Characterization of Protonated Formamide-Containing Clusters by Infrared Spectroscopy and Ab Initio Calculations:  I. O-Protonation

Characterization of protonated formamide clusters by vibrational predissociation spectroscopy confirms theoretical predictions that O-protonation occurs in preference to N-protonation in formamide. The confirmation is made from a close comparison of the infrared spectra of H+[HC(O)NH2]3 and NH4+[HC(O)NH2]3 produced by a supersonic expansion with the spectra produced by ab initio calculations. For NH4+[HC(O)NH2]3, prominent and well-resolved vibrational features are observed at 3436 and 3554 cm-1. They derive, respectively, from the symmetric and asymmetric NH2 stretching motions of the three formamide molecules linked separately to the NH4+ ion core via three N−H+···O hydrogen bonds.
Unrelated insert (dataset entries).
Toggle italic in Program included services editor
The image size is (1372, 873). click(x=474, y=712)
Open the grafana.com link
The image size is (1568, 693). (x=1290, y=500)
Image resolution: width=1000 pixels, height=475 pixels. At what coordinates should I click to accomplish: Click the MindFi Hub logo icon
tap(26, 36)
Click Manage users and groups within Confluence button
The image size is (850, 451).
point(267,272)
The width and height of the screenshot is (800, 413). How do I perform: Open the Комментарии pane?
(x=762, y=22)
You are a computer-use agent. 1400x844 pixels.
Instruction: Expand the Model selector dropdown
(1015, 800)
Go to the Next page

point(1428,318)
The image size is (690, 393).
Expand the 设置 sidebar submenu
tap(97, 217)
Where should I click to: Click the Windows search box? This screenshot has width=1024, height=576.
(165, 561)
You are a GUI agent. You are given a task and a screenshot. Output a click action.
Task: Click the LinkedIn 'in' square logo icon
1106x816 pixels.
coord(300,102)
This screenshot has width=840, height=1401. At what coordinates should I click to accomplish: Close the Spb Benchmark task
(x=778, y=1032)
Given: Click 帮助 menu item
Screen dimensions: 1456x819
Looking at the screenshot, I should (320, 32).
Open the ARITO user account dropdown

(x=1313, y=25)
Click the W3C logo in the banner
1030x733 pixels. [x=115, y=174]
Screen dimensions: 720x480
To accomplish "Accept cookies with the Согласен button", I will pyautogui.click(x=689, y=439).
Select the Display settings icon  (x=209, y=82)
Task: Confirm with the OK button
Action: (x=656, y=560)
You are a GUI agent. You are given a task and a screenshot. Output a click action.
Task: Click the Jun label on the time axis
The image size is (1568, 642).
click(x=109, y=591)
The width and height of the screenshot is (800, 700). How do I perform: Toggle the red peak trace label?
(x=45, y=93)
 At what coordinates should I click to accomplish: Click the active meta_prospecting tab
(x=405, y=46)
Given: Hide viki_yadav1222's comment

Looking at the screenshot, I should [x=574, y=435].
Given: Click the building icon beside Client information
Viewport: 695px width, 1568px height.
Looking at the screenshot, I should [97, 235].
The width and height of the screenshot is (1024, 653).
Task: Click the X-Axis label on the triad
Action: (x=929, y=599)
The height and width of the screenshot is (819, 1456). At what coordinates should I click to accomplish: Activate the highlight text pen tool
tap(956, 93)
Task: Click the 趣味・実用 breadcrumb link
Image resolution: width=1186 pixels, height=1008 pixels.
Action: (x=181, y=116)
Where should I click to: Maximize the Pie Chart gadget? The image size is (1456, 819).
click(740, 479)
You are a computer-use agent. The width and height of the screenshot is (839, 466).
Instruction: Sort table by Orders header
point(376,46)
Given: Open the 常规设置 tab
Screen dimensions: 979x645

Similarly distinct absorption features are also found for H+[HC(O)NH2]3; moreover, they differ in frequency from the corresponding vibrational modes of NH4+[HC(O)NH2]3 by less than 10 cm-1. The result is consistent with a picture of proton attachment to the oxygen atom, rather than the nitrogen atom in H+[HC(O)NH2]3. We provide in this work both spectroscopic and computational evidence for the O-protonation of formamide and its clusters in the gas phase.